Culture

Kristen Wiig is seriously annoying

Can’t the new female star of ‘Saturday Night Live’ come up with a likeable character or two?
Kristen Wiig is seriously annoying
Photographs by Dana Edelson/NBC

Have you seen the Saturday Night Live sketch where Kristen Wiig plays a horrible person who gets on our nerves? Oh, wait, that’s all of them. Since Tina Fey and Amy Poehler left to do sitcoms, and SNL fired two of its other female comedians, Wiig has become the unchallenged leading lady of the show, carrying many sketches in every episode. She’s also building a movie career, which includes several Judd Apatow films and a supporting part in the new SNL spinoff film MacGruber (opening May 21). But she hasn’t created many characters who are likeably funny, like Will Forte’s MacGruber or Bill Hader’s Italian talk-show host. Instead, Wiig specializes in playing people who are absurdly unpleasant to be around, like a Target clerk who irritates customers by pumping her hands in the air and screaming things like “you’re buying a big bag of feces!” Not everyone would go as far as David Medsker at premiumhollywood.com, who wrote earlier this season that Wiig has “become wildly unfunny, and must be stopped.” But given enough horrible characters, they might.

Like most comedians, Wiig wants to have a lot of range; she told Vanity Fair she doesn’t have a style of comedy because “I’m always trying to change it. I don’t always just want to do the same thing.” But not only does she manage to use some of the same physical mannerisms in most sketches—tilting her head a lot—she seems to make most characters equally hateful. Among Wiig’s recurring sketches, the definitive one may be her impersonation of Kathie Lee Gifford, co-host of the fourth hour of the Today Show, whom she portrays as a talentless drunk with a penchant for bad jokes and shameless mugging. Judging from Gifford’s reaction—“Everyone seems to enjoy it,” she said on Today, “but I don’t think it’s that funny”—the sketch hit its mark.

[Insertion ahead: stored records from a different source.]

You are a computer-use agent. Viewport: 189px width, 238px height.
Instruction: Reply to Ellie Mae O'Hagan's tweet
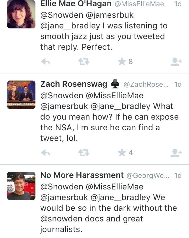click(45, 62)
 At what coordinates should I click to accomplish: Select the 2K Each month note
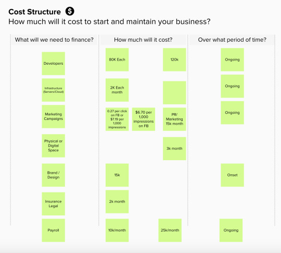[x=117, y=90]
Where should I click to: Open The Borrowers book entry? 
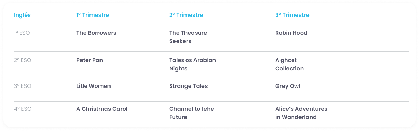click(x=96, y=33)
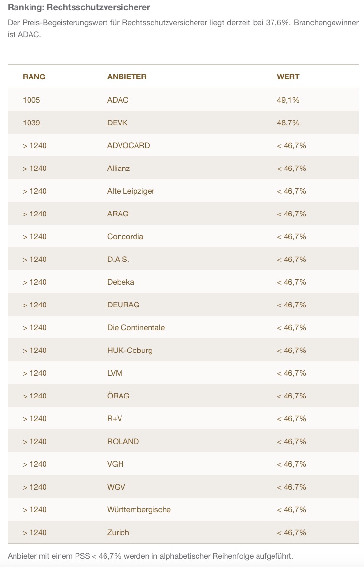This screenshot has width=364, height=567.
Task: Select the Württembergische entry
Action: click(x=139, y=509)
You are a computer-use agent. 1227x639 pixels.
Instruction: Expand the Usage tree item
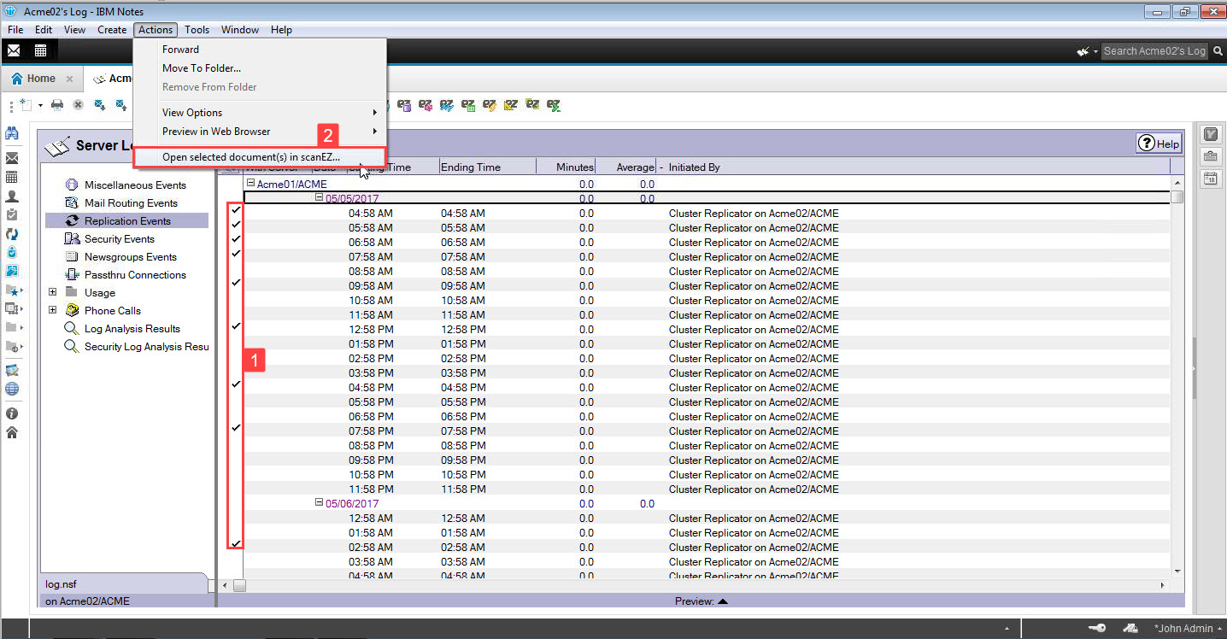coord(53,292)
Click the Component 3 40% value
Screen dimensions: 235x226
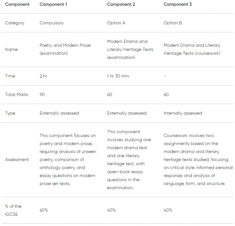pyautogui.click(x=168, y=210)
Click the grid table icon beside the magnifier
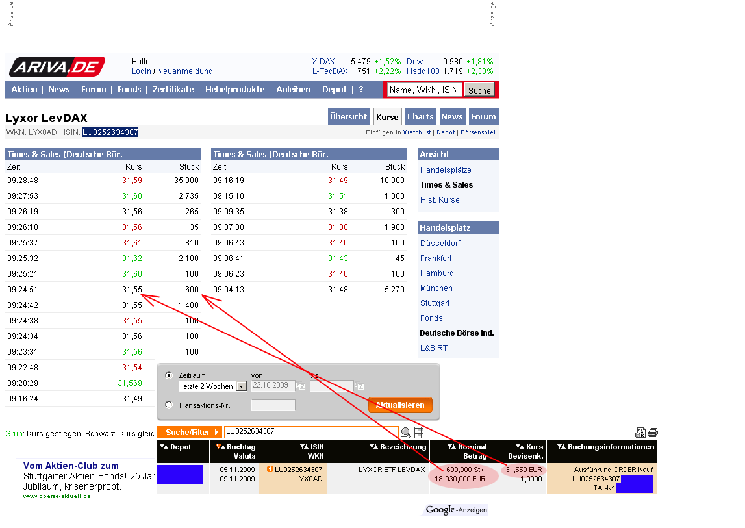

But it’s completely malicious comedy; even Tina Fey made Sarah Palin a more sympathetic character, with her cheerful, almost innocent stupidity. Wiig seems to want her audience to feel pain at even watching her characters in action.

That’s because Wiig usually plays what Charlie Toft at film.com called “variations on the same character: a neurotic who is either overly talkative and/or inappropriately exuberant,” and who is sheer hell to be around. Take Penelope, a fast-talking woman who is always trying to one-up other people—she arrives at a wedding and says that on her honeymoon, “we went to the moon! Actually, it’s made of honey!” Wiig plays her as a borderline insane person who, in the words of another character, is “ruining” life for everyone else. Another Wiig character who ruins everything is Gilly, a frizzy-haired little girl who commits arson and murder and smirks about it. Then there’s the Lawrence Welk Show parody sketch she co-wrote, where a female singing group is wrecked by one member: a woman with deformed hands who won’t stop singing lyrics about how she ate a dead cat or put a squirrel in her bed. That member, of course, is played by Wiig. Her characters are always out to make things rotten for the rest of us.

Still, however nasty Wiig’s sketches can be, at least they’re relatable: these evil characters mostly seem like people we’ve known in real life. The Target Lady, a character Wiig created before she joined SNL, is the loud-mouthed retailer who keeps you waiting in line. Even Penelope, Wiig told Women’s Health Magazine, is based on real people she knew who tried to one-up her: “I’d say I was going to get a massage and they’d say, ‘Oh, I’m getting a massage this week.’ ” Viewers might like Wiig because she uses comedy to take down the people we already know and hate; she’s like a sketch comedy counterpart to TV characters like Michael Scott on The Office.

But obnoxious characters, even true-to-life ones, are easier to take in small doses. After Wiig was chosen to host SNL’s Christmas special in character as the unspeakably awful Gilly, there were murmurs of online revolt against her overexposure, and earlier this season, in a list of ways to fix the show, Entertainment Weekly argued that Wiig needs to appear less often: “How can we appreciate the woman if she never leaves the screen?” Even the writer of a Wiig fan blog (kristen-wiig.blogspot.com) admitted she was doing too many solo sketches and that the producers “need to mix it up more.” If they don’t—or if Wiig doesn’t come up with a likeable character or two—there may be more people echoing the sage words of Kathie Lee Gifford: “Can’t she get another job? Go off and do something else?”